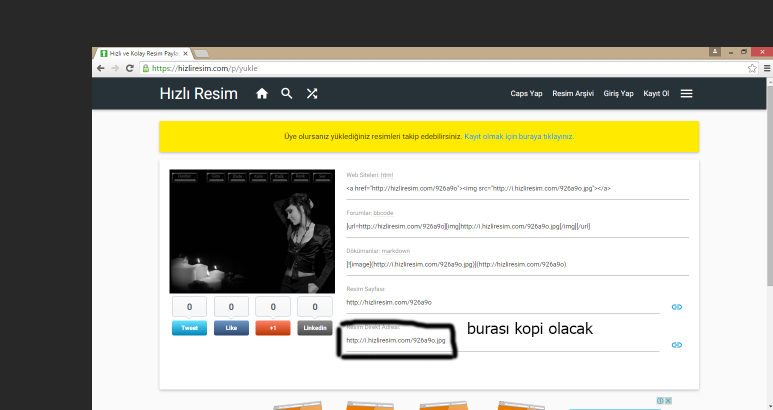The width and height of the screenshot is (773, 410).
Task: Open the Caps Yap menu item
Action: click(x=526, y=94)
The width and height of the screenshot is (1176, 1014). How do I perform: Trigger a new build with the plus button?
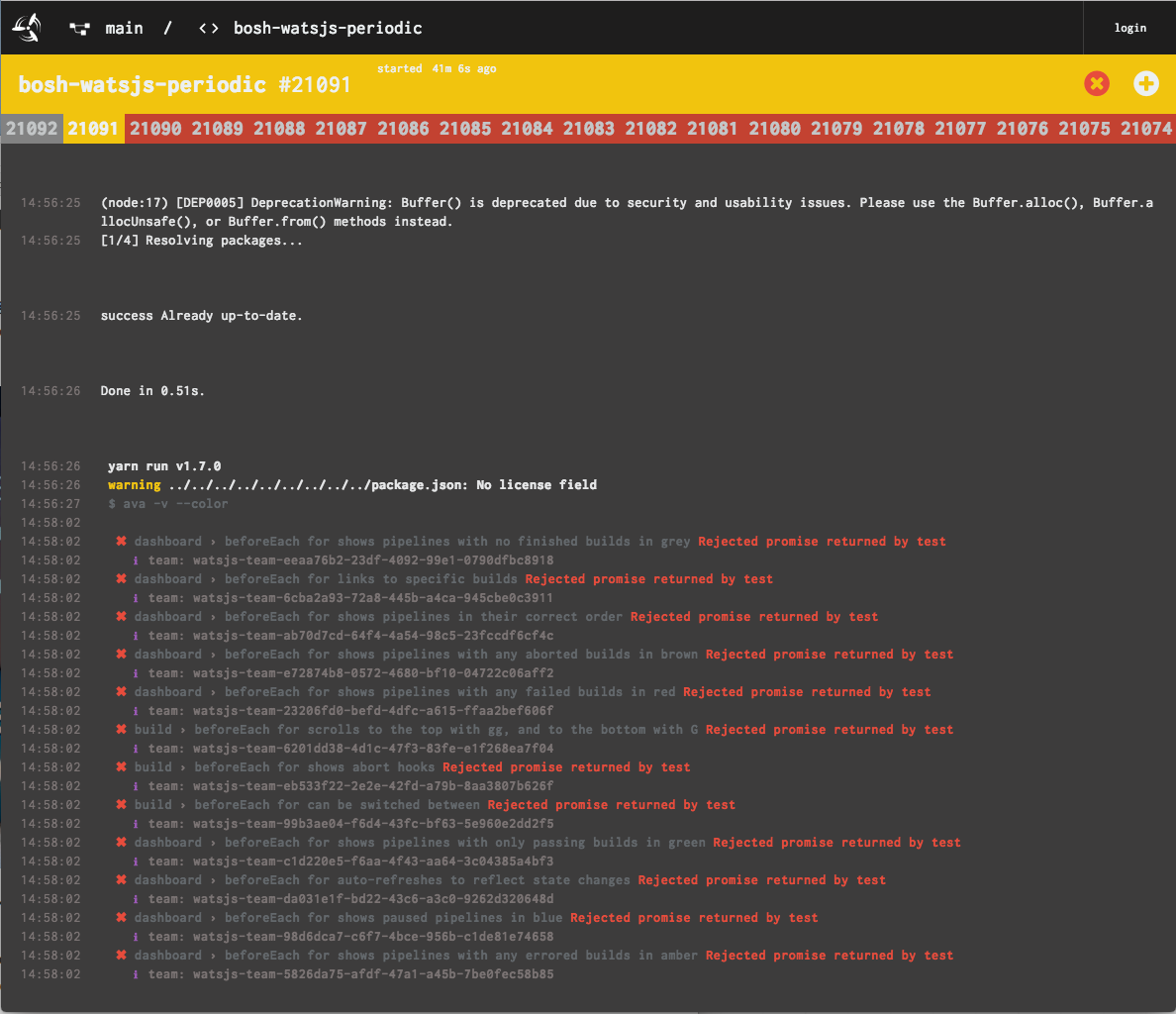1145,84
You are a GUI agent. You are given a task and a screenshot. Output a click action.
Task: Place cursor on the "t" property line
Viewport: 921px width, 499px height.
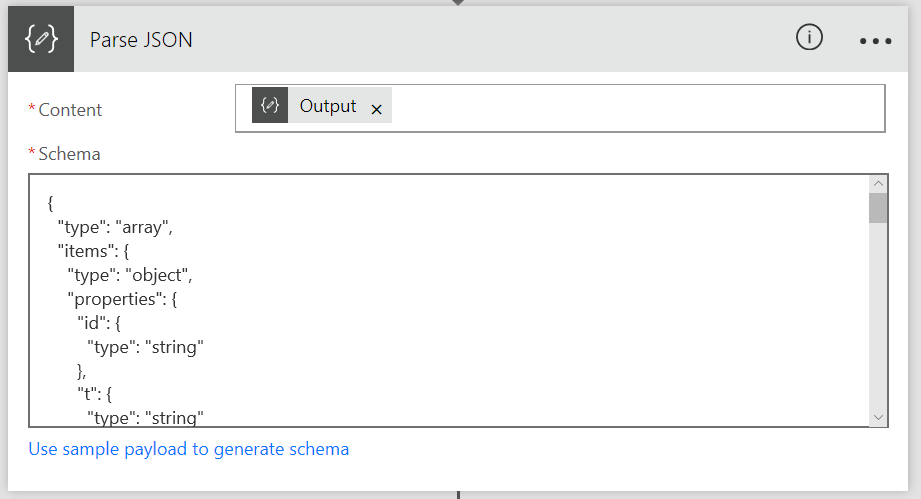[x=95, y=394]
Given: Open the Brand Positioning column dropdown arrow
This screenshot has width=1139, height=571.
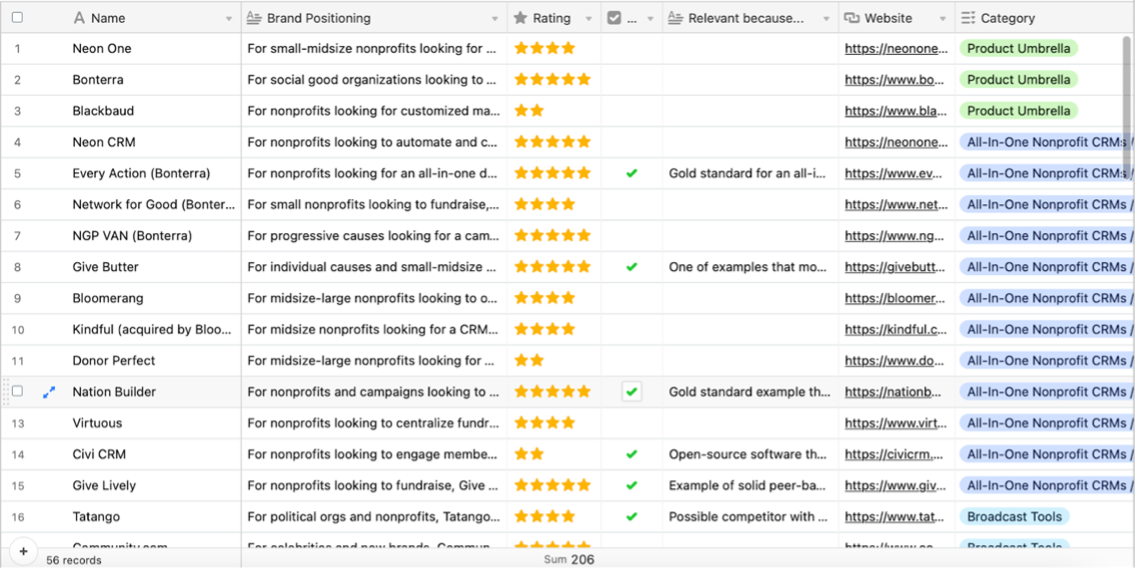Looking at the screenshot, I should pyautogui.click(x=495, y=19).
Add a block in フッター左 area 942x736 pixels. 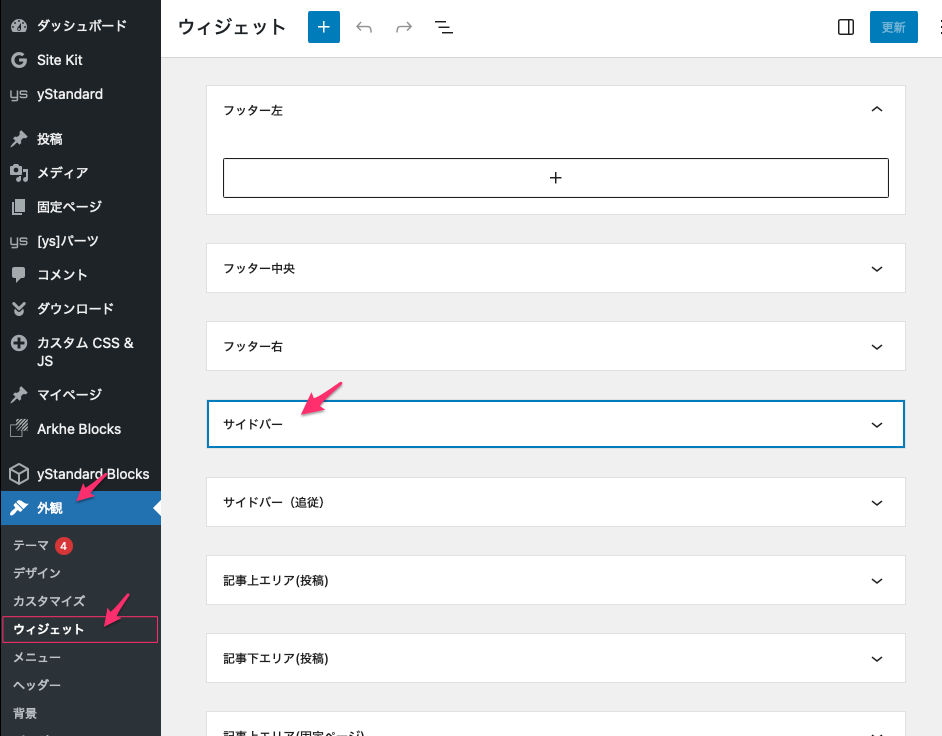coord(556,178)
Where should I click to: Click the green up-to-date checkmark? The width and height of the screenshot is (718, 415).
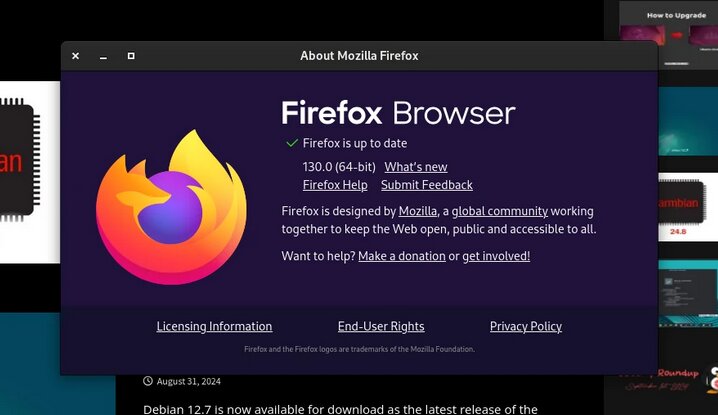(292, 143)
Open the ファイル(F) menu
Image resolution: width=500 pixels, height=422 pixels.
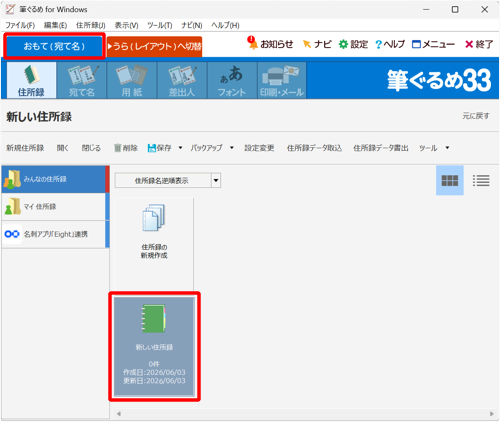[x=20, y=25]
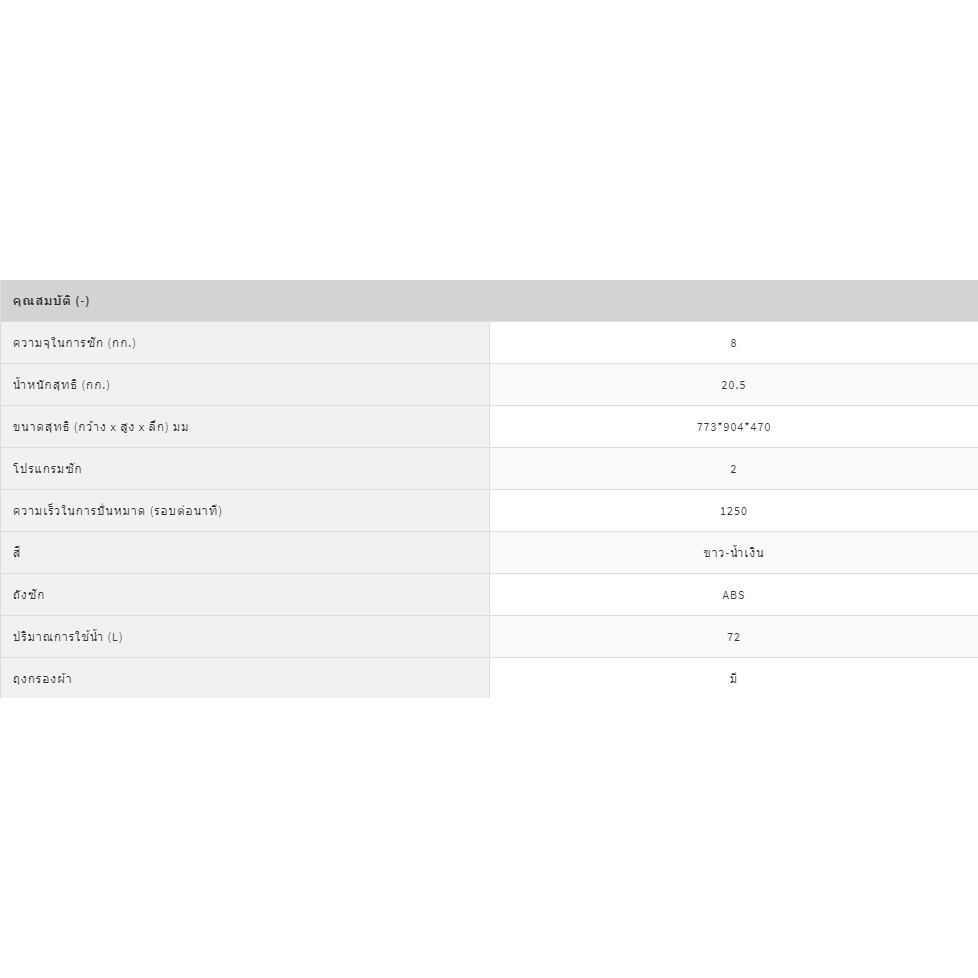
-=-=-=-=-
## [Written instruction]
Please output the lines from the one containing "Where should I" through the end, both ends included, reproducing them exactly and leaving out the pictures.

## [Answer to this task]
Where should I click to: Click the green up-to-date checkmark? The width and height of the screenshot is (718, 415).
(292, 143)
Open the ファイル(F) menu
Image resolution: width=500 pixels, height=422 pixels.
[x=20, y=25]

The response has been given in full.